There are so many dimensions to the benefits system that it is easy for smaller parts to be overlooked, but the Government is leaving no stone unturned. The payments made for widows and widowers are no longer quite the same as they were after the Beveridge report, but they are one of the last vestiges of an insurance system where people paid contributions to protect themselves against certain contingencies and were protected by the principle of insurance. Last month, the government issued a consultation paper proposing a reform of bereavement benefits. The consultation paper comments that these benefits tend to have been overlooked when other benefits have been reformed, and aims to bring it into line. In this case, the particular target is the Widowed Parent’s Allowance, which is payable as an insurance benefit, regardless of other income or earnings. The numbers claiming it have been falling – with only 99,000 claimants, all bereavement payments come to about 40% of what they were ten years ago. The consultation paper complains that the existence of WPA can lead to long-term dependency. “The ongoing nature of payments under Widowed Parent’s Allowance, which can continue for up to 20 years in extreme cases, without any encouragement to maintain contact with the labour market, risks creating welfare dependency.” The argument seems to be that an insurance based pension might encourage a select group of people to withdraw from the labour market – but if that is so, why are these criteria not applied to occupational pensions? What it comes down to is simple enough: this government does not believe that the state should provide insurance, and is not content to have benefits which are designed on that basis.

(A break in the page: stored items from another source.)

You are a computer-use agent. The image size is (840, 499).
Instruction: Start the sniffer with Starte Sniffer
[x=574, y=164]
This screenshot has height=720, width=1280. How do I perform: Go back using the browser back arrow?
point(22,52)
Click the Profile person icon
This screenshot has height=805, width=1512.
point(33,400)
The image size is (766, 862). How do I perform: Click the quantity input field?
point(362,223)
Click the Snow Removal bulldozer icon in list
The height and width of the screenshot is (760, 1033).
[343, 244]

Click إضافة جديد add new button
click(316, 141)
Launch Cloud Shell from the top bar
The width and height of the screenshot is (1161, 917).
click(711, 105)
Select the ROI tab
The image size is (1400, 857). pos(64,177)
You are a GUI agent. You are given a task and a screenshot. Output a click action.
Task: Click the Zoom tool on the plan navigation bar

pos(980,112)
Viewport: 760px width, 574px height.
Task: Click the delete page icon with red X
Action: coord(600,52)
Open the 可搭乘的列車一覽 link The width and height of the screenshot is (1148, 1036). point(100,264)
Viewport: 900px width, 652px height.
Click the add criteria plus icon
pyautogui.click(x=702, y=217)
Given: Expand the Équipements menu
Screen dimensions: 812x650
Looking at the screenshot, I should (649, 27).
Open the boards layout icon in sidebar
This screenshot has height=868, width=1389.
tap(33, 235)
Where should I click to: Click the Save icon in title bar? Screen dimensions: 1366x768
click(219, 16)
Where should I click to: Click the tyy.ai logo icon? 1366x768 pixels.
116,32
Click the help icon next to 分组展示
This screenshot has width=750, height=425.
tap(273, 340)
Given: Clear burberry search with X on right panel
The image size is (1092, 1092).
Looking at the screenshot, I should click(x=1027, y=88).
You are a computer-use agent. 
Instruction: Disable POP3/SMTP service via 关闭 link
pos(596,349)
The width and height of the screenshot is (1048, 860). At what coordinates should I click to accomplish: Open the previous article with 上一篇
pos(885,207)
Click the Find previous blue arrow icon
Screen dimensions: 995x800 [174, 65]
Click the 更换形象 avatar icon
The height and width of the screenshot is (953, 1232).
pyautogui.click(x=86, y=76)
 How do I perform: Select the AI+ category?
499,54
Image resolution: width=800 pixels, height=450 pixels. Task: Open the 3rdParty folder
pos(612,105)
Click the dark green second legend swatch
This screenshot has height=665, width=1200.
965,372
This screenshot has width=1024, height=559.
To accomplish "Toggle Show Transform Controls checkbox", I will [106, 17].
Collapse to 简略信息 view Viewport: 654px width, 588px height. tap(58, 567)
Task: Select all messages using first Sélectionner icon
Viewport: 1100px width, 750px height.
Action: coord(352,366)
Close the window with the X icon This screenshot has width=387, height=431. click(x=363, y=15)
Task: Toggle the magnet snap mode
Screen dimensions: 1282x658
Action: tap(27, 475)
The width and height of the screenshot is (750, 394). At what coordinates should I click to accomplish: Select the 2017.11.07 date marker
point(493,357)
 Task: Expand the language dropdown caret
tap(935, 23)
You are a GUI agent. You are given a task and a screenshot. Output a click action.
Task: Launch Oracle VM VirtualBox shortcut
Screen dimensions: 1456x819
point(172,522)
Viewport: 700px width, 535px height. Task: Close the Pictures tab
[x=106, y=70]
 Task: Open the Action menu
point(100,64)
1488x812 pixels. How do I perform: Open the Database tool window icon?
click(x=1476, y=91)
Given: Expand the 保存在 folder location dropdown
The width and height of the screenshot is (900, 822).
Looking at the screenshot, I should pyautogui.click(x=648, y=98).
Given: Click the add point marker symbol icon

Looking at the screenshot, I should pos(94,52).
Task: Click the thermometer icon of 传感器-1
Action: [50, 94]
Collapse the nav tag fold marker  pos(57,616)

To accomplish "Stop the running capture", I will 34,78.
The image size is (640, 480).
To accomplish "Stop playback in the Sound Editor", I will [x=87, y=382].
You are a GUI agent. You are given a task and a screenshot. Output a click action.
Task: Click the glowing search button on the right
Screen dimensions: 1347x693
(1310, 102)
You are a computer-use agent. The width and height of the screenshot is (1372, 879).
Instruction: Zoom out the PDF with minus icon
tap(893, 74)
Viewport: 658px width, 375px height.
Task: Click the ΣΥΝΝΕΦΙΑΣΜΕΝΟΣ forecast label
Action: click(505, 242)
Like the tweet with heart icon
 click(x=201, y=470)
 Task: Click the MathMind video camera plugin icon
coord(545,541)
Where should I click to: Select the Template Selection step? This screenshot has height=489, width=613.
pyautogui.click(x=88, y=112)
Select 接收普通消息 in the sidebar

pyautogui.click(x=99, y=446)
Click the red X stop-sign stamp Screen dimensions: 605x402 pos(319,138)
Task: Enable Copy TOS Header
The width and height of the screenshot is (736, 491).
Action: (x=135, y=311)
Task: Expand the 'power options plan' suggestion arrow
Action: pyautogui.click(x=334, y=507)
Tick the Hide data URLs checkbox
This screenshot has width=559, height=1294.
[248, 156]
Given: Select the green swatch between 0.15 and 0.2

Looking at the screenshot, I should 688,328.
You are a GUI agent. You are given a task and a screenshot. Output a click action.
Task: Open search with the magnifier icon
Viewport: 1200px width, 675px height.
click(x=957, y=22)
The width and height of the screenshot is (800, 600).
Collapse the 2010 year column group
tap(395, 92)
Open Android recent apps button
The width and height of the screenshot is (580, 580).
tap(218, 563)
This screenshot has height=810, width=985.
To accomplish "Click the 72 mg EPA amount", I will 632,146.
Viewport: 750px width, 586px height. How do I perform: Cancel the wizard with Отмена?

The consultation is open until March 12th.

Financial socialism

There may not be much to chuckle about in the current financial crisis, but complaints in the US about “financial socialism” (e.g. in Forbes magazine) offer Europeans some wry amusement. The US has never really understood what socialism is about; it seems to be some kind of infection, where exposure to a mild but toxic measure, like a publicly funded library or a school, turns people into brainwashed automata. Socialism, in most of Europe, refers to forms of social organisation for collective benefit. Socialists like Robert Owen, R H Tawney or Richard Titmuss stood for principled, moral intervention in social and economic organisation. (I have been puzzled by the number of commentators – like Matthew Paris in the Times – who seem to think that this has something to do with Marxism. Marxism had no time for principled idealism, or for collective groups working together to improve things, or for the idea that governments should intervene to make economies work better. The socialist parties in most European countries had very little to do with Marx – marxist parties in Europe were “communist”, not “socialist”.) The Parti Socialiste Europeen, the largest bloc in the European Parliament, is committed to “principles of freedom, equality, solidarity, democracy, respect of Human Rights and Fundamental Freedoms, and respect for the Rule of Law.” In respect of financial markets, equality, solidarity and social justice implies much more than regulation for greater stability. Whatever one makes of the Paulson plan, “socialist” is not a word that springs to mind.

There is a different word for pragmatic intervention intended to achieve order and stability: that word is “conservatism”. The standard view in conservative thought was powerfully expressed by Edmund Burke (incidentally, as much a supporter of the American revolution as he was a critic of the French one). “Government”, Burke wrote, “is a contrivance of human wisdom to provide for human wants.” The idea that government should take action as needed to regulate, balance and protect people is fundamentally conservative, and it has been a cornerstone of the “christian democracy” of central Europe for sixty years.